SD-WAN enables new implementation of the planes and its functions on the SDN-NFV infrastructure specific to WAN, which provides additional features for enterprise network operations teams and managed service providers, including multitenancy (VRF and routing), zero-touch provisioning, overlay, and dynamic tunneling VPN, WAN optimization, automatic bandwidth detection, and service chaining.

Documented weaknesses, including instances where a network controller and orchestrator can be deployed in the same IP network, enable attackers to perform vertical access control attacks and access management interfaces and functions, which can be catastrophic for organizations.

Furkan Kirmaci, Product Owner at Ironsphere, a Privileged Access Management software and solution company, said, "It's time the industry recognize that without a solid access management component to any type of enterprise network, including SD-WANs, the cost savings new models enable may evaporate if the network is compromised and valuable data is breached."

SD-WAN separates the data and control planes of the wide-area network, monitors the performance of the mix of WAN data connections (Internet, Internet with IP overlay, MPLS, ATM), and selects the most appropriate connection for each traffic type, based on current link performance, the cost of the connection, and the needs of the application or service.

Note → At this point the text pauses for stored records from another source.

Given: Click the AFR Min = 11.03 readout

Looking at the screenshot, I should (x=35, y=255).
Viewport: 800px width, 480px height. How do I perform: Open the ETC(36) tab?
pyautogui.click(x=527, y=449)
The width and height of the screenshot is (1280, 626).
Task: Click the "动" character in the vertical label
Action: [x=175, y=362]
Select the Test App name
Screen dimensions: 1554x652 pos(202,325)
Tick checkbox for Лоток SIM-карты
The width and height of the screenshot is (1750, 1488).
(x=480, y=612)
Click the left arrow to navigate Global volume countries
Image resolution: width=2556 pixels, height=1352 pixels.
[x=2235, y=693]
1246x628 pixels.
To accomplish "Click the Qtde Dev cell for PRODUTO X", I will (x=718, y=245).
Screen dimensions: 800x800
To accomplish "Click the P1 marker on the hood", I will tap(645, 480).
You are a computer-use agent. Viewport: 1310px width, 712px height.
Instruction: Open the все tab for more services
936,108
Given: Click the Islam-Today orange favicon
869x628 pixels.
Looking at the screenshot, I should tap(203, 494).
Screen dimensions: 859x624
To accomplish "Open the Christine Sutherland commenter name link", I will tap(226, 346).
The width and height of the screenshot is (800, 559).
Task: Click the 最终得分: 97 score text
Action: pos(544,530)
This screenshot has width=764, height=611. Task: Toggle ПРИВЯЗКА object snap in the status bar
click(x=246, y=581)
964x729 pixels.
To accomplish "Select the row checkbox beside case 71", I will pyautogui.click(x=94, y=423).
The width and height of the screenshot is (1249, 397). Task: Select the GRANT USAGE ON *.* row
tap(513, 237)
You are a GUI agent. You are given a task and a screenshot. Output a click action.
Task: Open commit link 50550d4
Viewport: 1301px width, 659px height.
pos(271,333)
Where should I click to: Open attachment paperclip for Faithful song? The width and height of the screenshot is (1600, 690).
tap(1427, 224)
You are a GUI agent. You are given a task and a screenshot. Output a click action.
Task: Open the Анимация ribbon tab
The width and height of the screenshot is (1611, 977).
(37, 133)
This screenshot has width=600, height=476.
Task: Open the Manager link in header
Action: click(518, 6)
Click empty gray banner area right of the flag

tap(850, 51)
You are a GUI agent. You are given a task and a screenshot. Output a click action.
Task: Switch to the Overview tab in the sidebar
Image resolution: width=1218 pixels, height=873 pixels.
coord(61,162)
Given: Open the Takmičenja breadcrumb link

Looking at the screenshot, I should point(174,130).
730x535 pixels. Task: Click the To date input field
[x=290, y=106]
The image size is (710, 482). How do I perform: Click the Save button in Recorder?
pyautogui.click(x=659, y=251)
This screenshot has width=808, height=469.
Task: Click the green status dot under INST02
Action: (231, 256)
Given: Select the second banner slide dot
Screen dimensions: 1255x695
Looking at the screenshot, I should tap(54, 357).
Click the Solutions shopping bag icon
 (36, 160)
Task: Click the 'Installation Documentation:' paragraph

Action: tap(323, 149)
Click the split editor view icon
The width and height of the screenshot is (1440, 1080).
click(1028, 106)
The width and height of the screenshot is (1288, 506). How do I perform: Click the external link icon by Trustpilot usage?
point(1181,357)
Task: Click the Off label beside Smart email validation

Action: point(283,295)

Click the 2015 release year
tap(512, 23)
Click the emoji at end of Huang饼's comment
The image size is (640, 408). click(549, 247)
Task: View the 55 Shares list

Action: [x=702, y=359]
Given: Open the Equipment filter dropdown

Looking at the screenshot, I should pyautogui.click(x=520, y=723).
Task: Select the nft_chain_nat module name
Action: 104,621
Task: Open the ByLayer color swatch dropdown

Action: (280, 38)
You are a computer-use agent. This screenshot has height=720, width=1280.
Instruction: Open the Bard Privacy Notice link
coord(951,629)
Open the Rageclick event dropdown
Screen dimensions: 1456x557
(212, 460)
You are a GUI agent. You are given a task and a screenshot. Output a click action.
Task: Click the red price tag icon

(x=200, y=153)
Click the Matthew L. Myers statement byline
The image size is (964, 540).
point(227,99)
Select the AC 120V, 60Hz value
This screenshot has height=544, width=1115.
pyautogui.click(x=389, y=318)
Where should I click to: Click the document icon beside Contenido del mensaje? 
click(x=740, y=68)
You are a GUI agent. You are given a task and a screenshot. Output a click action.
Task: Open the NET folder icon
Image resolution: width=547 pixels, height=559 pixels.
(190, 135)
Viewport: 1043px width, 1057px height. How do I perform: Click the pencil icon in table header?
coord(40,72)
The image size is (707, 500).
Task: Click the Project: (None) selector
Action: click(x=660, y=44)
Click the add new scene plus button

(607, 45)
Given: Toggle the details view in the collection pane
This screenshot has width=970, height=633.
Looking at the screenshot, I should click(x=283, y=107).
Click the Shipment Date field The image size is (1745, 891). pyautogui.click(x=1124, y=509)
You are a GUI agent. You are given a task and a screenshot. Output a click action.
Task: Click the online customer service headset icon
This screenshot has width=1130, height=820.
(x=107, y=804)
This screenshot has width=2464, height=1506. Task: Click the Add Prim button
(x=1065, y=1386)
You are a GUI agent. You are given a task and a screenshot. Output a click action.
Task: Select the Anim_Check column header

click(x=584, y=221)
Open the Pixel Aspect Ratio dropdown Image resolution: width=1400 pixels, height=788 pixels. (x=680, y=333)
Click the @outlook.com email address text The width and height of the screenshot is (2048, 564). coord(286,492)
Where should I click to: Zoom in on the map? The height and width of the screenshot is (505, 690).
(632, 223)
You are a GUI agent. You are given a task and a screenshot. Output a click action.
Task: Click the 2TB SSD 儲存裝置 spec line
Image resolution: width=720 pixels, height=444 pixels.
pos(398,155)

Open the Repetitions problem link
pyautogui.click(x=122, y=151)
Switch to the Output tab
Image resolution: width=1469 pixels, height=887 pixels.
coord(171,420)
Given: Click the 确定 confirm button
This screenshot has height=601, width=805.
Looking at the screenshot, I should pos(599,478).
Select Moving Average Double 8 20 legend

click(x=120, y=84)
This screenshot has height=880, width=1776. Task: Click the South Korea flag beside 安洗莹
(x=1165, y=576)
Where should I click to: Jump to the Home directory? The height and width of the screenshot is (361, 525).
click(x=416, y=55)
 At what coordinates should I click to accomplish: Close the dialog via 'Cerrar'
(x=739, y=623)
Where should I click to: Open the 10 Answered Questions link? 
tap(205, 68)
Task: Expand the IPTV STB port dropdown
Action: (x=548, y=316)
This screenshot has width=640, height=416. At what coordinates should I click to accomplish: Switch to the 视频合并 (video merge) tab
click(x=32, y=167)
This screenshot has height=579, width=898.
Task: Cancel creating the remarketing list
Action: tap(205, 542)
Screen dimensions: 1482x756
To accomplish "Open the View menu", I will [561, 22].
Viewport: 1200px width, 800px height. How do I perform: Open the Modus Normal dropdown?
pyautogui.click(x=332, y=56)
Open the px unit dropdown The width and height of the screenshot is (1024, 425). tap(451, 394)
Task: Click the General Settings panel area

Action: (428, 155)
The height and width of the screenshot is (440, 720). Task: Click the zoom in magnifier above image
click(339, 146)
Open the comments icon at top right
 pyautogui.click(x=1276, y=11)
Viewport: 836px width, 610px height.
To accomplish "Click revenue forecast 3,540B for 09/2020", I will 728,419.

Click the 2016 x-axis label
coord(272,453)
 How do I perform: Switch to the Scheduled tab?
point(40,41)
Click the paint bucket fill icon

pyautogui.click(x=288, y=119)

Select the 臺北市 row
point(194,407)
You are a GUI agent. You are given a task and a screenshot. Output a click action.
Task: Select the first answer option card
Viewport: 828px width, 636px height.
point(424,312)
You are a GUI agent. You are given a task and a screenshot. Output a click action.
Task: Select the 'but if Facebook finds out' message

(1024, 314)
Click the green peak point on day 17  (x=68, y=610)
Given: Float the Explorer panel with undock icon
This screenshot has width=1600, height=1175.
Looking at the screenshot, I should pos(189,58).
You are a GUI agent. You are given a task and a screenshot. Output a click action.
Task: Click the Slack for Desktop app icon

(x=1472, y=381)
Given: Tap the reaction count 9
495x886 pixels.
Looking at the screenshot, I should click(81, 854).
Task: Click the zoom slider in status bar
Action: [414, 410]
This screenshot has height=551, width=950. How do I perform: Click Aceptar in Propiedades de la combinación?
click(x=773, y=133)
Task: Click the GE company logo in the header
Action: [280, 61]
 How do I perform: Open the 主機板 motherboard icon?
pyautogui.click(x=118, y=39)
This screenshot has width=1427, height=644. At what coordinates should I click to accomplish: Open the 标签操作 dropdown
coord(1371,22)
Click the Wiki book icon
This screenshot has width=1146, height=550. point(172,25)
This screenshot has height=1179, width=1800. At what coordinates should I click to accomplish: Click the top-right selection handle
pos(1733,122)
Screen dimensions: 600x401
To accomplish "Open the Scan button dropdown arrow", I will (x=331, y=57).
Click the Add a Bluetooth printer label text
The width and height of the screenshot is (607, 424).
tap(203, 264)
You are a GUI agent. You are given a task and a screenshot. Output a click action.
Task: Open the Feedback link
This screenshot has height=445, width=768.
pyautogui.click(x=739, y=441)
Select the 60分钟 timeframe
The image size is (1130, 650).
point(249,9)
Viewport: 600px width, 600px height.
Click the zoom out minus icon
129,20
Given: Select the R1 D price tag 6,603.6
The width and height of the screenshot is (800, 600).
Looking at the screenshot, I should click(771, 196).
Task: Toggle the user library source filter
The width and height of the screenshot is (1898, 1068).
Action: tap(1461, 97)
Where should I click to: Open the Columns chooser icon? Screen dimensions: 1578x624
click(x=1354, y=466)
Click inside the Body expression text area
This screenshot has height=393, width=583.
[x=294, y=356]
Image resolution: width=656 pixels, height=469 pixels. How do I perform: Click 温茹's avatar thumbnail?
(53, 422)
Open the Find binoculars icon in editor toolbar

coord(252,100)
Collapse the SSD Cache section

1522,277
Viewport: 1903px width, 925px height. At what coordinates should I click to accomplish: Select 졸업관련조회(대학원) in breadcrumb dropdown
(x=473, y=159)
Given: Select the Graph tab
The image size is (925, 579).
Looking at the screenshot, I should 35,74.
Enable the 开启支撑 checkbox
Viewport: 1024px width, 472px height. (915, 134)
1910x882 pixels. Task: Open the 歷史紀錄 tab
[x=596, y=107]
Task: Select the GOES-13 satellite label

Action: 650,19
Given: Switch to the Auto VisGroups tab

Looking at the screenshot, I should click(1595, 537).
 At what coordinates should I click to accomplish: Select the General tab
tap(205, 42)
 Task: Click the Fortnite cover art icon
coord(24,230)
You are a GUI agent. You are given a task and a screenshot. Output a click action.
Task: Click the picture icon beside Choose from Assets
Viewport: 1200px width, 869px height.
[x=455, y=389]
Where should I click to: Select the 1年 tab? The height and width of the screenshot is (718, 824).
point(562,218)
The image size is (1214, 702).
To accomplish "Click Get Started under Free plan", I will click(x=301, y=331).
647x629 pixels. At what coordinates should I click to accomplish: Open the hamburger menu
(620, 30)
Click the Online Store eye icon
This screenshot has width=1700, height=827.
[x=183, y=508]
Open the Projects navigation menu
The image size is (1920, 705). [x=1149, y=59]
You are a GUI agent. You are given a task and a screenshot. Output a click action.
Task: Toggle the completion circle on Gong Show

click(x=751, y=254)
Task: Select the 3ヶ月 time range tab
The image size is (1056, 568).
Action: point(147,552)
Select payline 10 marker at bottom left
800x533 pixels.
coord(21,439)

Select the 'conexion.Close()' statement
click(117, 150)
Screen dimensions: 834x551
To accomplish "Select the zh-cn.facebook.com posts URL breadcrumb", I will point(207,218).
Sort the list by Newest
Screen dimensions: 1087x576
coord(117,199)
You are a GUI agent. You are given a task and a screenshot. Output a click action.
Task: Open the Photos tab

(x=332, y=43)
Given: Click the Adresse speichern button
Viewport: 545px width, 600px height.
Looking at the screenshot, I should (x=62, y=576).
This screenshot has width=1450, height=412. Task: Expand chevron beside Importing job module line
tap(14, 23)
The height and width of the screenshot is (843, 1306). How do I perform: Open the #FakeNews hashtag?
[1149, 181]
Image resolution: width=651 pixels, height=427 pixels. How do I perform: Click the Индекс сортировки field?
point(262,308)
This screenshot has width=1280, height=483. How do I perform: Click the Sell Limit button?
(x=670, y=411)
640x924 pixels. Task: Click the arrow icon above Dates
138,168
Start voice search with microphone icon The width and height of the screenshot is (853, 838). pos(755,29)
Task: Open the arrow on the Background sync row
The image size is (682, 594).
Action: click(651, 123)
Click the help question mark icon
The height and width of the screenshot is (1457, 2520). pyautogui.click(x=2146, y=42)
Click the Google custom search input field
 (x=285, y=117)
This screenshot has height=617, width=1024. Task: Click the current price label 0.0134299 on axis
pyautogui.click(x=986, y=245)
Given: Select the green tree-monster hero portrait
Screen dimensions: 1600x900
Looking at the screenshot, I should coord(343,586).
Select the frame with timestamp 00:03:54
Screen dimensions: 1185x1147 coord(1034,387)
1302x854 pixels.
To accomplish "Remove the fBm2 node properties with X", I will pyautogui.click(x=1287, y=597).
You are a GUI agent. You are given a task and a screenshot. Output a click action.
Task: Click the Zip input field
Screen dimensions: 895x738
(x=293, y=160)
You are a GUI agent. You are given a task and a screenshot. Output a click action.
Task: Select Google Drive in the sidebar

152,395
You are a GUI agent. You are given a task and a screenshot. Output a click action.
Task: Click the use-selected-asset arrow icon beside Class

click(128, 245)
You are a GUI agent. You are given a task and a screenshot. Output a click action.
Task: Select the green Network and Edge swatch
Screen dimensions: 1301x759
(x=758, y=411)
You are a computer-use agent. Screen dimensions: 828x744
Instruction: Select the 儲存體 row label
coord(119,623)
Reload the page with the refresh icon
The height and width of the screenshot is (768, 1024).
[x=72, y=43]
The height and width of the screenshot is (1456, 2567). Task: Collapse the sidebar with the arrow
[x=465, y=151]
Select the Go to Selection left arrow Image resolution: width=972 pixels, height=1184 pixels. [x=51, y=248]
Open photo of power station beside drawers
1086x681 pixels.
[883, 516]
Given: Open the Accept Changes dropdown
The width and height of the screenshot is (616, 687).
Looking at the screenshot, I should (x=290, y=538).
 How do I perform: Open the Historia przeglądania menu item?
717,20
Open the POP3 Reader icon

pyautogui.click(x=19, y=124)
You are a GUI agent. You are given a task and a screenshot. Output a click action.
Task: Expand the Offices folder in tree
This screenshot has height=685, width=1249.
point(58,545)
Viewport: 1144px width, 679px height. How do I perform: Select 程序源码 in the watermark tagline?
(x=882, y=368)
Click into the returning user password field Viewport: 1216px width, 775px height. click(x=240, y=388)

"SD-WANs can certainly be flexible, efficient, and cost-effective if they employ multiple transport services, including the public Internet," Kirmaci said, "and even more savings can be recognized as the overlay innovators prove they can provide high speed, secure access, leveraging the public Internet – a trend that is now an inevitability."

Kirmaci explained that increasing cloud workloads, more edge automated solutions, remote users, IoT devices, and simply more computing means enterprises will rely even more heavily on the Internet going forward.

"The good news is that with access management software and automation, ensuring that breaches don't happen, especially when privileged users, for example, IT admins, are supported by automation, including password controllers that generate passwords and create a recording of activities that can be used to strengthen compliance, especially in highly regulated industries."

Kirmaci said Zero Trust Networking will be the de facto access standard, and privileged accounts/users are the most critical piece of ZTNA.

"One critical aspect of transitioning to ZTNA is ensuring users remain safe while accessing applications the enterprise doesn't control," Kirmaci said. "We've seen that over and over recently, with various sophisticated phishing attacks when users were tied to the corporate network using managed devices designed to protect against malware and ransomware, where phishing expeditions were still successful and where the biggest attacks most recently have been associated with privileged credentials being accidentally or intentionally shared."

Kirmaci said CISOs can no longer leave this to chance and that the time to act is now, "even as organizations are rolling out digital transformation initiatives, making the environment even more complicated and vulnerable."

The motivations behind SD-WAN migration make perfect sense: reduce cost, increase agility, build flexibility, and some experts are now saying it may be time to skip SD-WAN altogether and move straight to a Zero Trust framework.

"We'll see a lot of combinations, variations, and transitions over time," Kirmaci concluded. "What will never change is the need to ensure that only those users who should have access to mission-critical systems do have access, and by helping them with automated, intelligent, intuitive support systems, organizations can optimize the full value of software-driven data networking without losing sleep."